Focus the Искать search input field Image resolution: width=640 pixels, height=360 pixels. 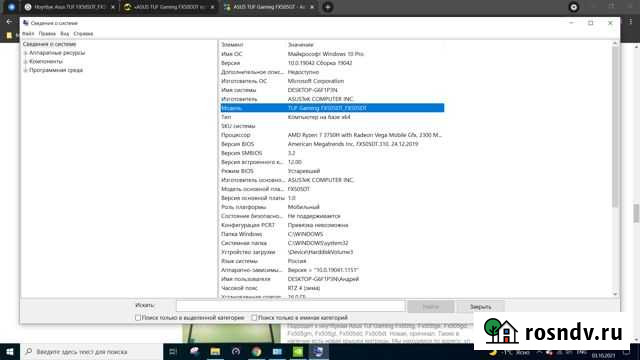[290, 306]
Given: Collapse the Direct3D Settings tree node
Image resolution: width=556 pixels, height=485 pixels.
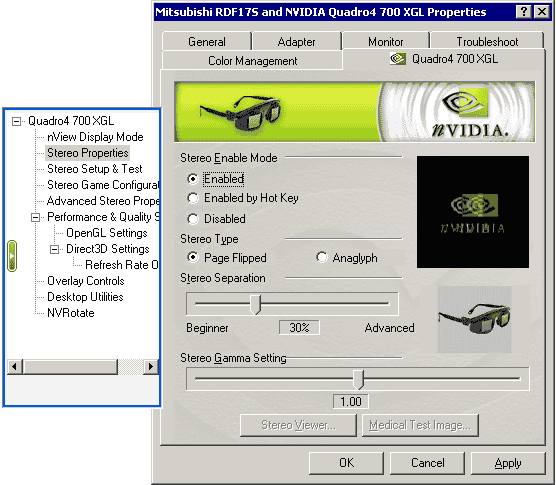Looking at the screenshot, I should click(54, 249).
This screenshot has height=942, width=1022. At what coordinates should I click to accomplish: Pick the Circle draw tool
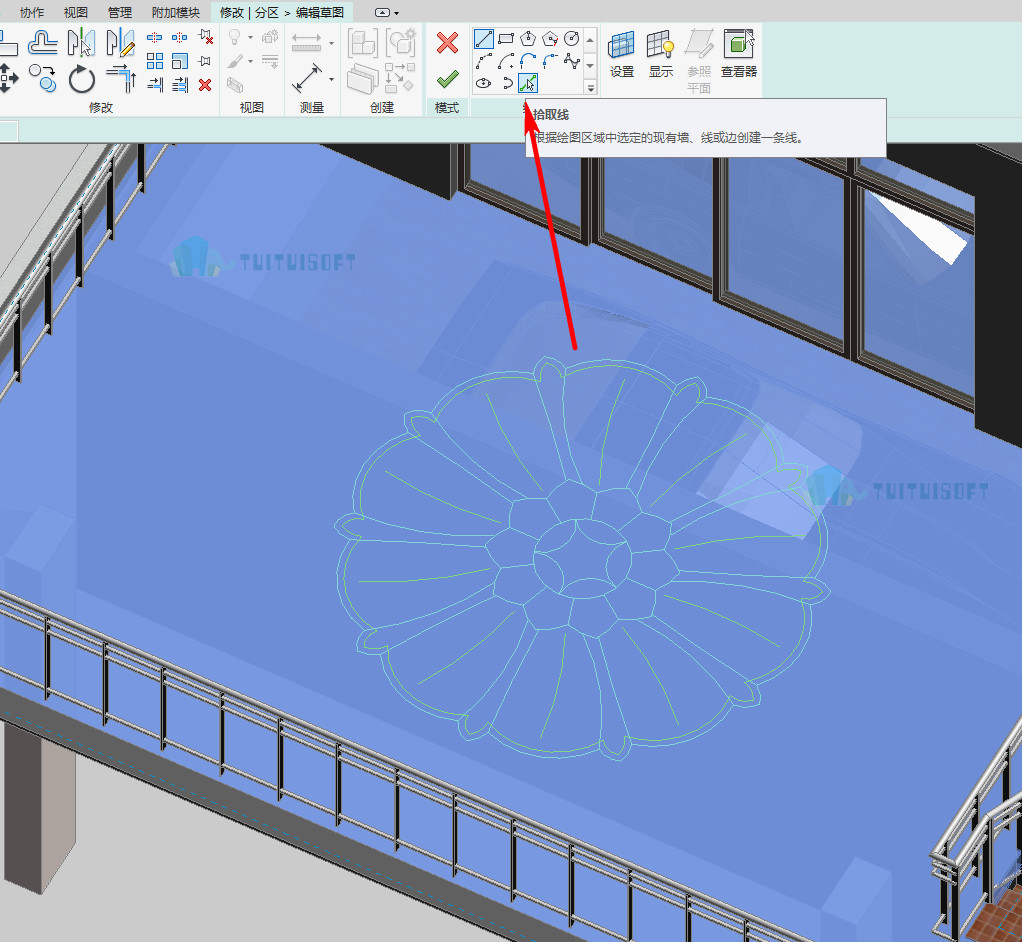pyautogui.click(x=572, y=39)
┄┄┄┄┄┄┄┄┄┄
# What is expected
Can the lines from the one with "Image resolution: width=556" to the end of the records above be quoted exactly, both ends included, with every picture omitted?

# Exercise answer
Image resolution: width=556 pixels, height=485 pixels.
Looking at the screenshot, I should click(54, 249).
This screenshot has height=942, width=1022. At what coordinates should I click to accomplish: Pick the Circle draw tool
pyautogui.click(x=572, y=39)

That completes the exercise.